Only the lines from the one that contains "Task: Open the 评论最多 sort dropdown" through the last line of the data below should be duplicated, exactly and without pictures.

(Beginning of GIVEN RECORDS)

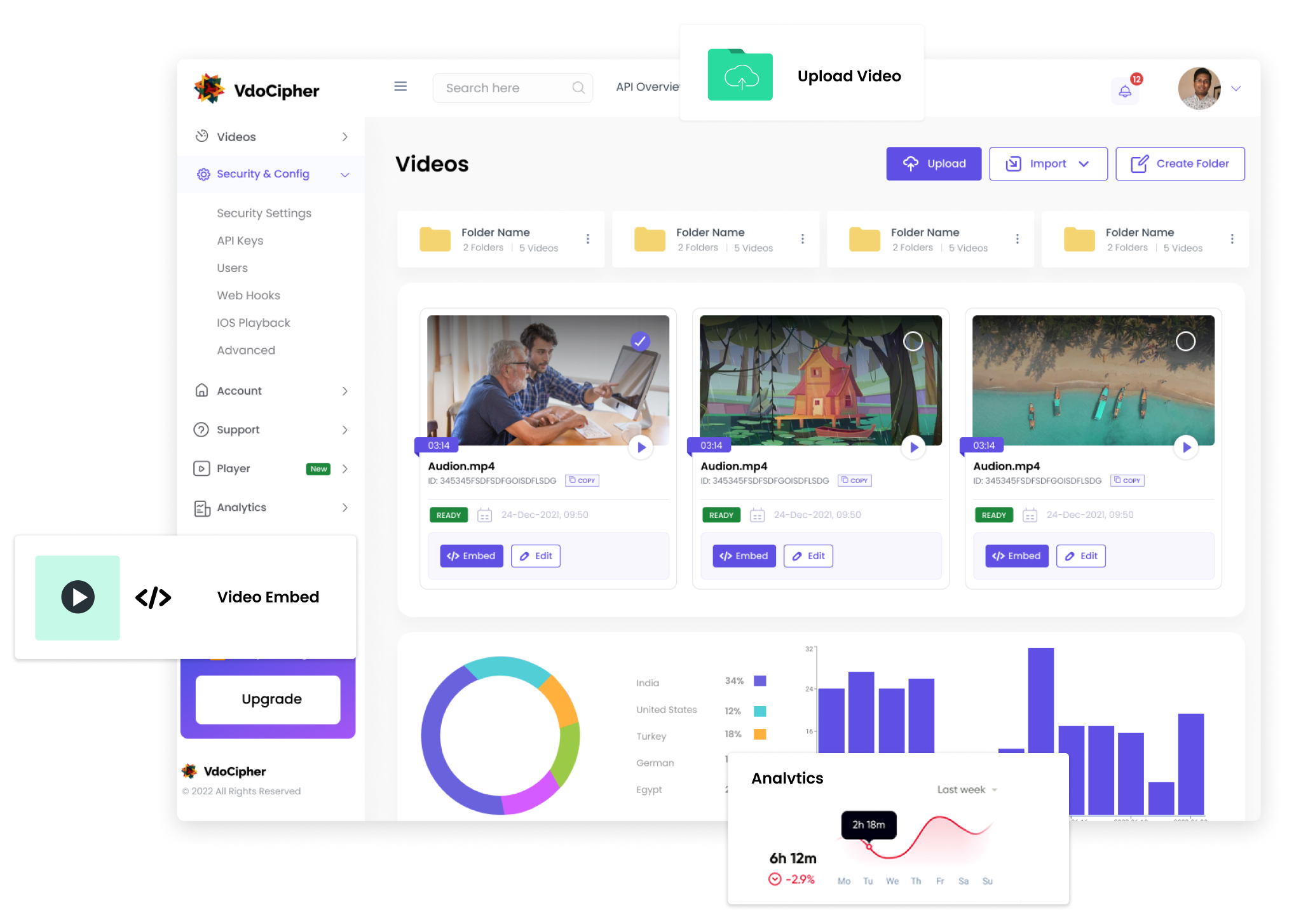Viewport: 1301px width, 924px height.
Task: Click the VdoCipher logo icon
Action: click(x=211, y=89)
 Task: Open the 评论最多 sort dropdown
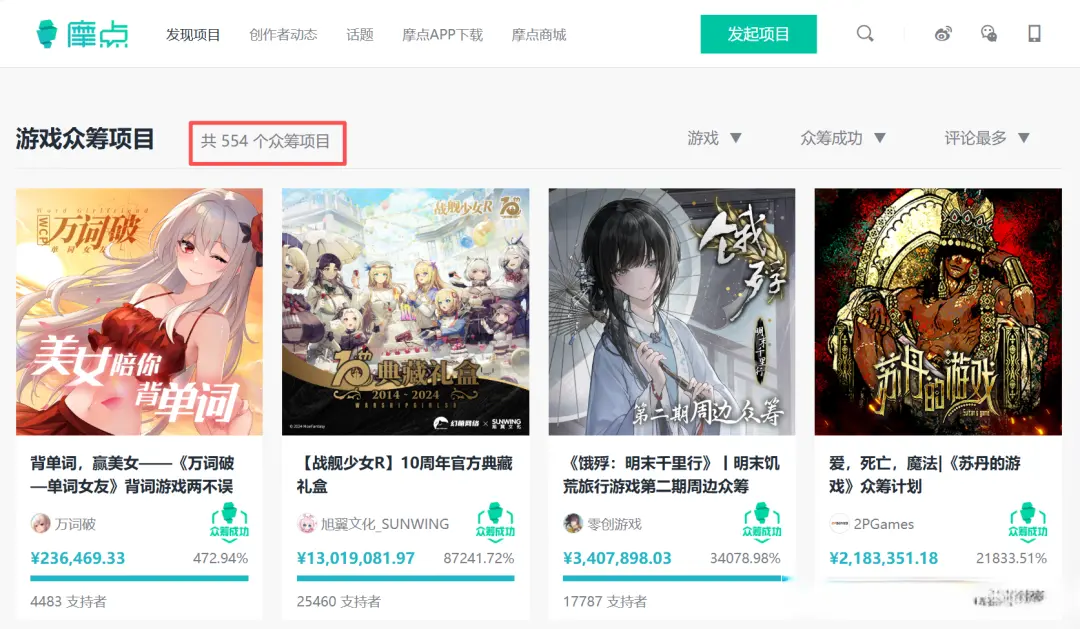pyautogui.click(x=987, y=138)
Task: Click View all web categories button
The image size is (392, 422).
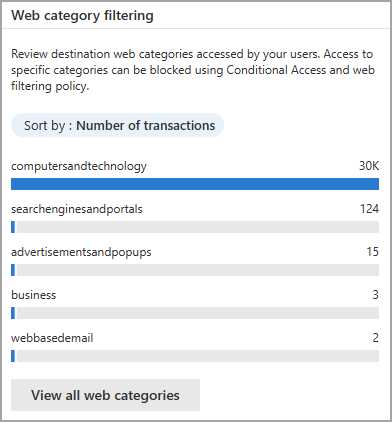Action: click(105, 395)
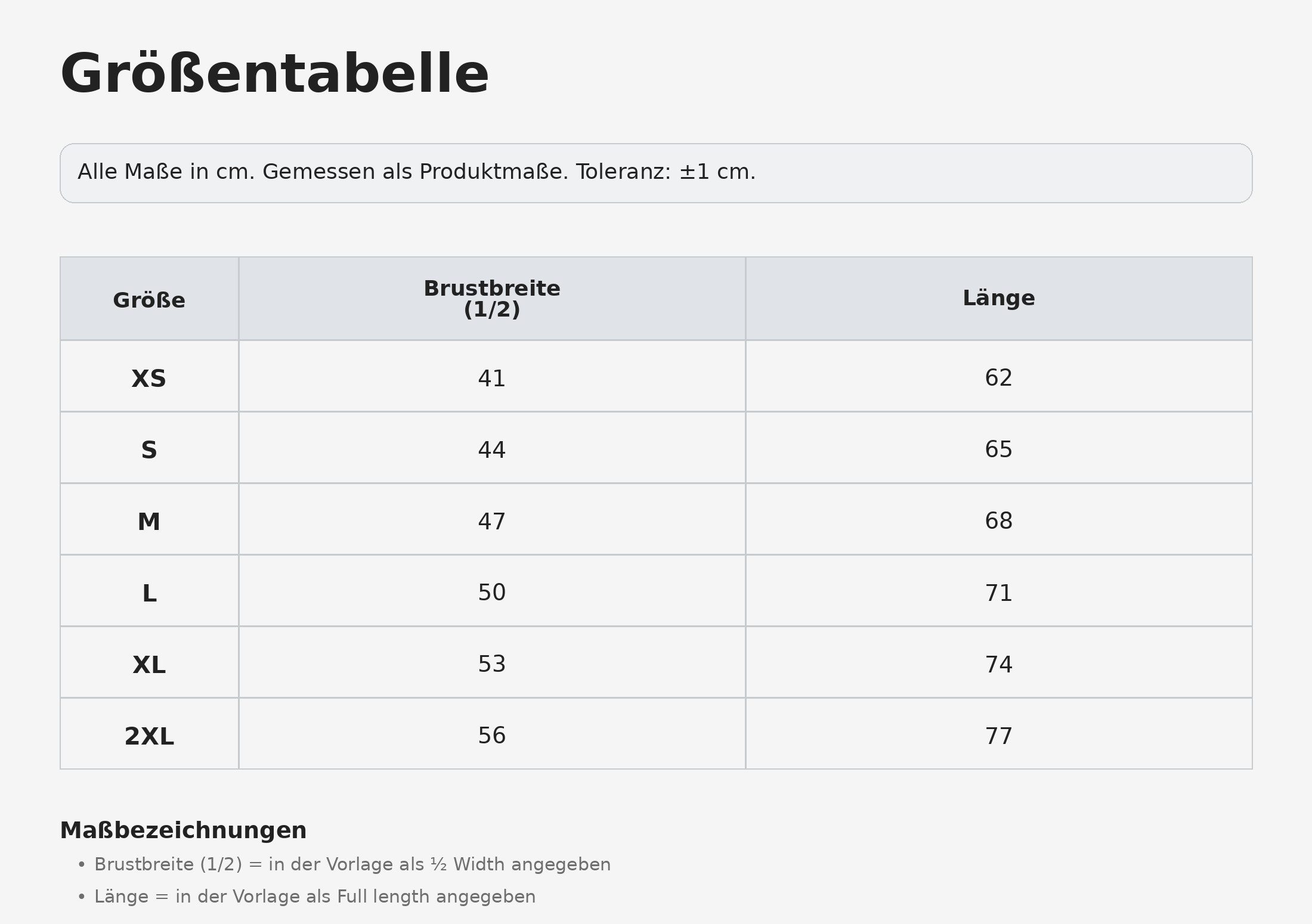Click the Länge column header
Screen dimensions: 1312x924
(999, 299)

(End of GIVEN RECORDS)

» ANSWER SECTION:
 Task: Open the 评论最多 sort dropdown
pyautogui.click(x=987, y=138)
Task: Click View all web categories button
The image size is (392, 422).
Action: click(105, 395)
Click the Länge column header
Screen dimensions: 1312x924
(999, 299)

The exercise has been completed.